Een dergelijke venstertijd is bijvoorbeeld van toepassing op de Haarlemmerstraat. Voor deze straat geldt dat toegang/ontheffing buiten de venstertijd in principe niet wordt verleend. Gezien het feit dat het voetgangersgebied uitsluitend geldt in de Haarlemmerstraat en direct aangrenzende straten, kan met het motorvoertuig altijd in de nabijheid van de bestemming worden gekomen. Daarom wordt uitsluitend ontheffing verleend aan activiteiten (zoals bouwwerkzaamheden) waarbij de duur van de venstertijd niet toereikend genoeg is en het voertuig noodzakelijk is voor betreffende activiteit.

Ontheffing voetgangersgebied zonder venstertijden:

Reguliere laad- en losactiviteiten dienen plaats te vinden buiten het voetgangersgebied, waarbij enige loopafstand moet worden geaccepteerd.

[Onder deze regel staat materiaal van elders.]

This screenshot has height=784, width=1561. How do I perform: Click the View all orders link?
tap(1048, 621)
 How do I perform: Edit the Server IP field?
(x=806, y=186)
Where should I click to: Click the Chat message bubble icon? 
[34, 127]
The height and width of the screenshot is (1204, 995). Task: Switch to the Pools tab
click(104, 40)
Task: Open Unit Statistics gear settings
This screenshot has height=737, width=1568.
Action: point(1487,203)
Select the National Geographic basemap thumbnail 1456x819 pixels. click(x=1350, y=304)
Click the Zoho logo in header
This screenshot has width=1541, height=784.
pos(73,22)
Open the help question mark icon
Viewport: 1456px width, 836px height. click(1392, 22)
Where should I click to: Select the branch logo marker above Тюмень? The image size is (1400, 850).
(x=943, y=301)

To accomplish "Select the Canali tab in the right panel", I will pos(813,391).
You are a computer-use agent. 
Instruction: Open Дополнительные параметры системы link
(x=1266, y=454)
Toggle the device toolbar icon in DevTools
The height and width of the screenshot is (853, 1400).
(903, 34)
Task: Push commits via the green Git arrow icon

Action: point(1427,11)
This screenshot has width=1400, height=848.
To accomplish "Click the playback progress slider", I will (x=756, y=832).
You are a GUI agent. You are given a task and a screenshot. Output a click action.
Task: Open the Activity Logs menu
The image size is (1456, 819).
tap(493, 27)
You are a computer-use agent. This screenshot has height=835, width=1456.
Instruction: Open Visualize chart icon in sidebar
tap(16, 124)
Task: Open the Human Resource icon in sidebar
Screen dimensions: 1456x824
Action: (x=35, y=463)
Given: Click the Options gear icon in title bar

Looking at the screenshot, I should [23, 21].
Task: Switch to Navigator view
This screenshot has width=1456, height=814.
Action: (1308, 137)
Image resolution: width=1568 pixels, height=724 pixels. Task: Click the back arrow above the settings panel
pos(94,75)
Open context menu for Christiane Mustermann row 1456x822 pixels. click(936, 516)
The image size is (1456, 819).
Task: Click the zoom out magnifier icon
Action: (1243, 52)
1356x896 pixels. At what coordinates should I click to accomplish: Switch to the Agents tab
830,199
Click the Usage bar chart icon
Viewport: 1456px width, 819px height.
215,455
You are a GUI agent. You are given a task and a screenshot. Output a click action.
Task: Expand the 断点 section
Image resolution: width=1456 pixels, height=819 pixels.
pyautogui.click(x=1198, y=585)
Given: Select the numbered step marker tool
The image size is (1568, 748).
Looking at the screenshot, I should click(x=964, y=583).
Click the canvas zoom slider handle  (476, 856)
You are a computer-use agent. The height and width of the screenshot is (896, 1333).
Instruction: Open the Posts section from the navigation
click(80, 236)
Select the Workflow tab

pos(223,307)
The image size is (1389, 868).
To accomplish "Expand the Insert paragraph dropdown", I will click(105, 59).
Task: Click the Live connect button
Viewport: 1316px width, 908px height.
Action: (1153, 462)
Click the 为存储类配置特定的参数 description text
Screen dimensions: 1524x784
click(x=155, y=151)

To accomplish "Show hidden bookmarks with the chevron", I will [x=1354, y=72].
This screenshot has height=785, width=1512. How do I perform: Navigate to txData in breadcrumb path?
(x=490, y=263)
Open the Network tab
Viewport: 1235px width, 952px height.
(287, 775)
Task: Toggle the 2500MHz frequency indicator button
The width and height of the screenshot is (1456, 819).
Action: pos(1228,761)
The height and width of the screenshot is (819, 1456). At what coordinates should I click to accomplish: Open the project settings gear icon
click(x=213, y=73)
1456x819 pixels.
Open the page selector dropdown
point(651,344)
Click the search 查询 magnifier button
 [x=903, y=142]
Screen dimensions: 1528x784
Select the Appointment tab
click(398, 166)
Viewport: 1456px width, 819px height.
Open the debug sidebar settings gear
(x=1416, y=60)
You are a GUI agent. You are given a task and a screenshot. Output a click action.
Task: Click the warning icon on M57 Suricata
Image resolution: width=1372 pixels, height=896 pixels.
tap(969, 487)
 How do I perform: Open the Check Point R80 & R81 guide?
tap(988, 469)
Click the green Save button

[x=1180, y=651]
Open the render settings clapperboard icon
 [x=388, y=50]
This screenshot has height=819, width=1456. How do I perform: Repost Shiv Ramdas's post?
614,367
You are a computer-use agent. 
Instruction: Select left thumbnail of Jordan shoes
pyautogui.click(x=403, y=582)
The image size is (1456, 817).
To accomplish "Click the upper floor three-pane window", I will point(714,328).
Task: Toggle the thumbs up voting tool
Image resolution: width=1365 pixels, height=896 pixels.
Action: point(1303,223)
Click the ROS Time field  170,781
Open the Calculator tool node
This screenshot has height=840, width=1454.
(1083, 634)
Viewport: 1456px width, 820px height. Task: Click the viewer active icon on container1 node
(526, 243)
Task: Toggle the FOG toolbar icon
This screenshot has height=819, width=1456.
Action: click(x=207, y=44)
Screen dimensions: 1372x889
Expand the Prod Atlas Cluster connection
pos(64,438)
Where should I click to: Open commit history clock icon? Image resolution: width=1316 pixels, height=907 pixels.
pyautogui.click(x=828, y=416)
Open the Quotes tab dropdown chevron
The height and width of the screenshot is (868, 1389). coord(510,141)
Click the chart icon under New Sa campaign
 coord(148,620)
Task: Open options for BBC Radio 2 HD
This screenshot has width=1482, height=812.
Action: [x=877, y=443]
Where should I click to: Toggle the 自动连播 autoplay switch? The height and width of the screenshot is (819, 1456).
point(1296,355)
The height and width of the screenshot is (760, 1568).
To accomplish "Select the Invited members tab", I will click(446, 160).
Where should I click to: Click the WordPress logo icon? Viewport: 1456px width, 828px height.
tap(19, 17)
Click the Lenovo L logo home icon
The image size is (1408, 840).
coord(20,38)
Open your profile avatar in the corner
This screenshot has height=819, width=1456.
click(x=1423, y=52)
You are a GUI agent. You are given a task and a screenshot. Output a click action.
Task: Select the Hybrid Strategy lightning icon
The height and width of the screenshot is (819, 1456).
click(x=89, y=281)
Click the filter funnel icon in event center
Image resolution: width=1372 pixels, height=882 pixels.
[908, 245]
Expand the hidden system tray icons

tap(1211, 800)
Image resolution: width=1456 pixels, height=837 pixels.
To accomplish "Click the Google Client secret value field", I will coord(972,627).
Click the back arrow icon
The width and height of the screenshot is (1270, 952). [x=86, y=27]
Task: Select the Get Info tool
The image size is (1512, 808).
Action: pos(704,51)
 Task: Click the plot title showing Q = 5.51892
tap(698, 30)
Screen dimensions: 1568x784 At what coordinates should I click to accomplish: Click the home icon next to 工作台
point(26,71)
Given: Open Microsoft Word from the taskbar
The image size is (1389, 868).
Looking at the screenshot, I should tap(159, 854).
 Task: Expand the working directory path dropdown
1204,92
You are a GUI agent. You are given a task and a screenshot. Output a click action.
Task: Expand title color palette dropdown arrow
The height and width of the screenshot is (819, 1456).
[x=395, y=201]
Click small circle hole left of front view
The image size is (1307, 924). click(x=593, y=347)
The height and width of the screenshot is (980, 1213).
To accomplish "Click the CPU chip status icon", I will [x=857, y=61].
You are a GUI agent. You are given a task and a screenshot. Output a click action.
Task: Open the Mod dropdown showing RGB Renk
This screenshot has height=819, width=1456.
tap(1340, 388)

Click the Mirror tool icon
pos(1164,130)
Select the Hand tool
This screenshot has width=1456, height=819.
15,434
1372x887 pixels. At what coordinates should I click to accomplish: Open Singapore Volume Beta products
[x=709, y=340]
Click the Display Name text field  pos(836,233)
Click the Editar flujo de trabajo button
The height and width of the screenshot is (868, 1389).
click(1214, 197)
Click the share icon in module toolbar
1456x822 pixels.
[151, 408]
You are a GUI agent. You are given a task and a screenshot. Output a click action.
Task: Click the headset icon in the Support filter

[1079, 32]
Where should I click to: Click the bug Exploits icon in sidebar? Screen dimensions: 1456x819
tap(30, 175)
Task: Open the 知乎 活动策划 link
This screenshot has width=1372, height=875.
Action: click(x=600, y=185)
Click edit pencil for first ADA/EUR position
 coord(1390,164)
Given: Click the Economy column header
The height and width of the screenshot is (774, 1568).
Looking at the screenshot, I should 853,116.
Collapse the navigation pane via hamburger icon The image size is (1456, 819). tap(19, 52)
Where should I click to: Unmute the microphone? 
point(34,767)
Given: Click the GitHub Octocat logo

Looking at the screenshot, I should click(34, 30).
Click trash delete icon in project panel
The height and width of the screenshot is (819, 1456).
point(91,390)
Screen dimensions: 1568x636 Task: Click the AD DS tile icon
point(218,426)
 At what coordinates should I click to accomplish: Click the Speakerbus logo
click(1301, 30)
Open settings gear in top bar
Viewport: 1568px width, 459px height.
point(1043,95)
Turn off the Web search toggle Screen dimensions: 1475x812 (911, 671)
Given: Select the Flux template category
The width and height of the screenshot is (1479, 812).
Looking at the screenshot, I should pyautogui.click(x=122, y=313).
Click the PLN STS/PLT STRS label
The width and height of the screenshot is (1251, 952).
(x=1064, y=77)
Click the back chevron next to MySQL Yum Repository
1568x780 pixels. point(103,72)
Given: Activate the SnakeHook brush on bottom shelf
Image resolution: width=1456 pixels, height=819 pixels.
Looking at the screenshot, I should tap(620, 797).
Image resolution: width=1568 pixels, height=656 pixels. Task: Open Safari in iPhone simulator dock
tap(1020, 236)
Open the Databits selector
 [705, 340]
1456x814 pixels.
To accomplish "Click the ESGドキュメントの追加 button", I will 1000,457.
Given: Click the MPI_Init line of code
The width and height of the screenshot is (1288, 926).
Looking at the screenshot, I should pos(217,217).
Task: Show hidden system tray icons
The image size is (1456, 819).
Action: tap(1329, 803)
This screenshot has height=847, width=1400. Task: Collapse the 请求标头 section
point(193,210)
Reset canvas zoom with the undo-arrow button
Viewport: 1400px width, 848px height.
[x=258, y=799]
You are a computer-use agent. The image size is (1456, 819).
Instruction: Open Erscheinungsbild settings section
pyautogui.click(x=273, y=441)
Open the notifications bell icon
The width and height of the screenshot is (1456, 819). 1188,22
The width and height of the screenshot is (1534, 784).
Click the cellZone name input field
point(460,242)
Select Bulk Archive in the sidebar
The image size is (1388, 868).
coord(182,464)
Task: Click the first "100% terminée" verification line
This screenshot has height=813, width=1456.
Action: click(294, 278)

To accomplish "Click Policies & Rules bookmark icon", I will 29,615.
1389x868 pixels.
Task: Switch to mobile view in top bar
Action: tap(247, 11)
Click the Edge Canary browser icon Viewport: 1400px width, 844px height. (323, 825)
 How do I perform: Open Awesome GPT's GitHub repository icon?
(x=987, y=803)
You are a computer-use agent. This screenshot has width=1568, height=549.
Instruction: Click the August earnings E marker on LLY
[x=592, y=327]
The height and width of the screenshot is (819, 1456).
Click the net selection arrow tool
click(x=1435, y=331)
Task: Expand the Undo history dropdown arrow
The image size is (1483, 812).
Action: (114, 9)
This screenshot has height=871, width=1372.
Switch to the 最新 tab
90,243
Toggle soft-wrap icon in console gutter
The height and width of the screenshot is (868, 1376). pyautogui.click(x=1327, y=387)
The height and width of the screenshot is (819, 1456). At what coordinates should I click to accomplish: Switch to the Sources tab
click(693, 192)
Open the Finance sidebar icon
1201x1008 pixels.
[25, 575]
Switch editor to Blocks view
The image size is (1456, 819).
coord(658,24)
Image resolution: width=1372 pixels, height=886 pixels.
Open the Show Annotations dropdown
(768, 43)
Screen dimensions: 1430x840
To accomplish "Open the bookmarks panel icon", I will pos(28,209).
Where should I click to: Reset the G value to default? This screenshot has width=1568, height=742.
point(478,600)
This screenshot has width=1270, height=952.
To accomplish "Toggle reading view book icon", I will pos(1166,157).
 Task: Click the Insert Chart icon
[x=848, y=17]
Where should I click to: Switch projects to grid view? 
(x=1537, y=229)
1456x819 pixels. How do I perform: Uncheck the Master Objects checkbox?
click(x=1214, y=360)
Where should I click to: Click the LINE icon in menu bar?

Ontheffing kan eventueel worden verleend aan:

  • Verhuizing waarbij geen alternatief is in nabijheid.

  • Activiteiten/werkzaamheden waarbij (de aanwezigheid) van het voertuig noodzakelijk is om de activiteiten te kunnen uitvoeren, zoals activiteiten of werkzaamheden waarbij er een directe verbondenheid bestaat tussen de activiteiten/werkzaamheden en het voertuig zijn bijvoorbeeld glazenwassers (met eigen waterreservoir verbonden aan het voertuig) of plantsoenendiensten. Pakket- en bezorgdiensten vallen uitdrukkelijk niet onder de bedoelde activiteiten/werkzaamheden.

  • Privé parkeerplaats, alleen te bereiken door te rijden via het voetgangersgebied (art. 8 lid 4).

Artikel 9. Algehele ontheffing RVV (categorie 4)

Lid 2a: Onder voertuigen die noodzakelijk zijn ten behoeve van beheer/onderhoud van de openbare ruimte worden bijvoorbeeld vuilniswagens of reinigingsdiensten verstaan.

Artikel 13

Deze beleidsregel zorgt voor een formalisering en standaardisering van het verlenen van ontheffingen ter ondersteuning van de mogelijkheid ontheffingen zoveel mogelijk digitaal aan te vragen en verlenen.

Artikel 15

Nieuwe aanvragen worden beoordeeld op basis van deze beleidsregel op het moment van inwerkingtreding.